In this section, we compared the three proposed methods with feature selection to a pure SVM to measure the effectiveness of the additional feature selection method. As shown in Table 9, the proposed methods perform better than the pure SVM on both German and Australian datasets.
Further, we remark that fewer features are selected in the model to be used by SVM compared to the initial feature number of the dataset. This implies that some features in the dataset are redundant and should be eliminated to enhance the classification accuracy.
Further comparison
To show the performance of the proposed approaches in credit scoring, we evaluated them against some well-known classifiers. Several classifiers can be found on the WEKA Data mining software package [43].
We compared our approaches with some popular classifiers which are: the rule-learning scheme (PART), ZeroR, JRip, BayesNet, NaiveBayes, adaBoost, attributeSelectedClassifier, Bagging, RandomForst, RandomTree and J48. These eleven classifiers from WEKA [43] were used in this study by means of their default parameters originally set in WEKA.
We add also a comparison with two well-known filtering methods.
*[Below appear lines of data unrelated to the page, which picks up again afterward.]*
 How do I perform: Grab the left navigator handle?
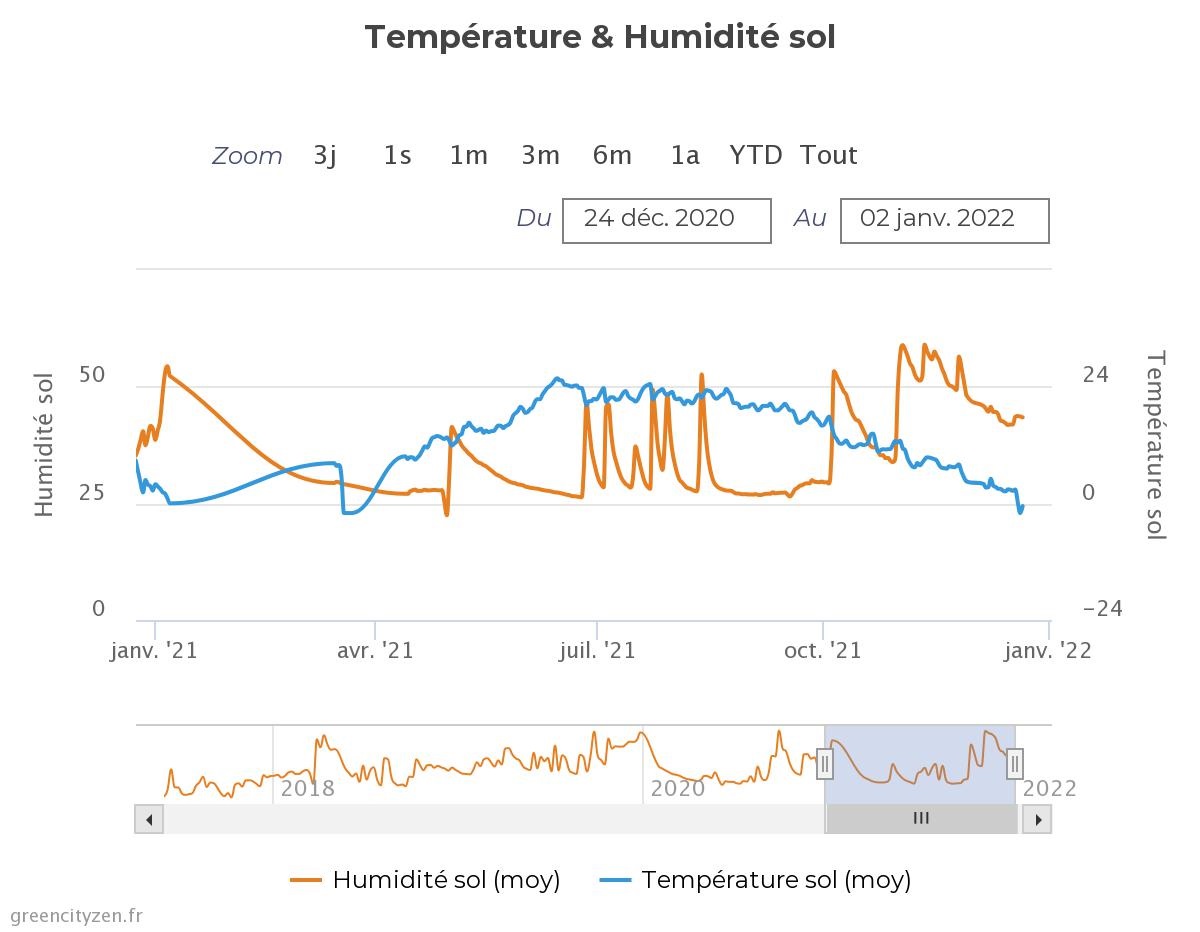825,763
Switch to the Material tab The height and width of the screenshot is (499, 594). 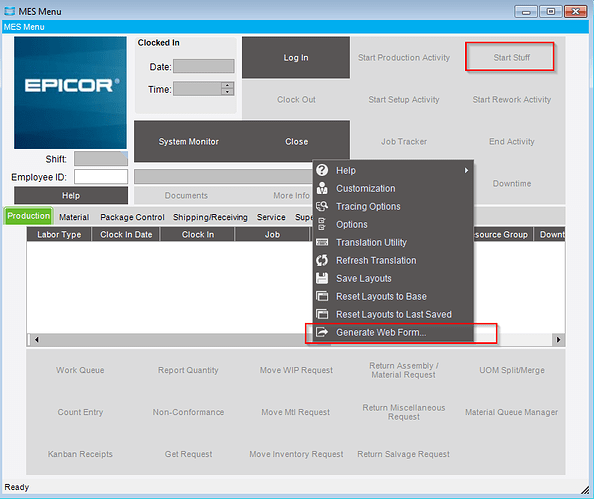tap(74, 217)
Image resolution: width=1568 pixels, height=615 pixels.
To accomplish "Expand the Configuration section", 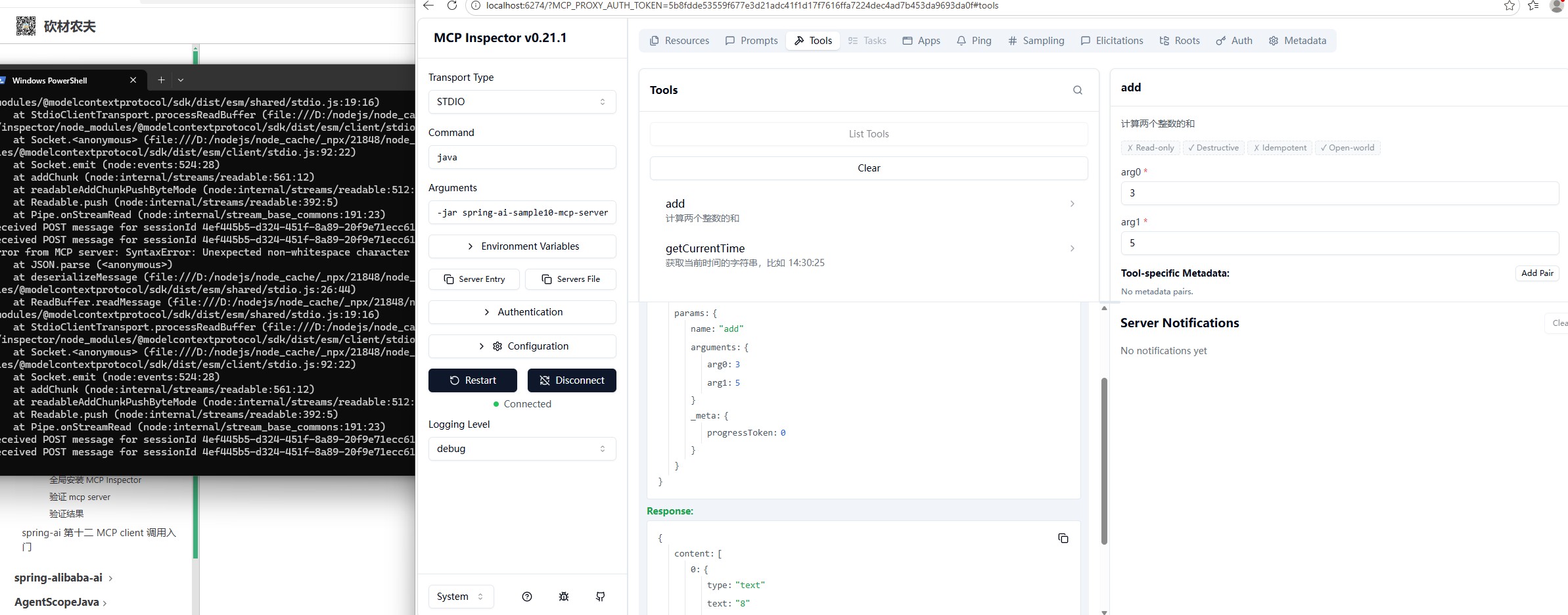I will 522,346.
We choose the best-first search (CFS) and the ranking filter information gain methods (IGRF). We note that CFS is a correlation based feature selection that can be used to select a set of variables. However, CFS is unable to select all relevant variables when there are strong dependencies between variables. The IGRF ranking filter permits to select a set of variables from the original dataset using score or weights [19, 37]. We combined these two feature selection methods (CFS and IGRF) with SVM to classify data.
Table 10 compares the three proposed methods (LS+SVM, SLS+SVM and VNS+SVM), the eleven classifiers from WEKA, CFS+SVM and IGRF+SVM on the two considered datasets: Australian and German. The comparison is in term of the average classification accuracy rates.
As shown in Table 10, the three proposed approaches (LS+SVM, SLS+SVM and VNS+SVM) are comparable to the well-known classifiers. We can see a slight performance in favor of our VNS+SVM method. The proposed method (VNS+SVM) gives the highest average classification accuracy compared to PART, JRip, BayesNet, NaiveBayes, adaBoost, attributeSelectedClassifier, Bagging, RandomForst, RandomTree and J48 on both Australian and German datasets.
Further, we remark that OneR and VNS+SVM classifiers are comparable on Australian dataset. However, VNS+SVM is better than OneR on German dataset. OneR gives an average accuracy equal to 86.6% on Australian dataset but it fails on German dataset where the average accuracy rate value given by OneR is equal to 60.8%. The VNS+SVM method succeeds in finding good results for both Australian and German datasets. For Australian dataset, VNS+SVM gives an average accuracy value equal to 86.50% when VNS is used as a feature selection method within SVM classifier. For German dataset, VNS+SVM gives the best average accuracy value equals to 77.46% compared to the all considered classifiers.
When we compare the feature selection methods (CFS, IGRF and our three local search methods), we can see that our approaches provide good results compared to both CFS and IGRF ranking methods. For example, for German dataset, SVM with CFS gives an average accuracy value equals to 72.70% when the CFS is used as a feature selection method while SVM with IGRF gives an average accuracy equal to 75.6%. The results are much better when we use our proposed approaches in particular when we consider VNS with SVM. As already said, the resulting method VNS+SVM gives the best average accuracy value which is equal to 77.46% for the German dataset. This performance is also confirmed on Australian dataset with an average accuracy value equal to 86.50%.
Table 9 SVM .vs. LS+SVM .vs. SLS+SVM .vs. VNS+SVM
Table 10 A comparison according to the average classification accuracy rates
In conclusion, we can say that the three proposed approaches (LS+SVM, SLS+SVM and VNS+SVM) are comparable. However, promising results are obtained when combining SVM with the VNS-based feature selection method. This improvement can be shown for the two considered datasets which proves the ability of VNS+SVM as a good classifier in credit scoring.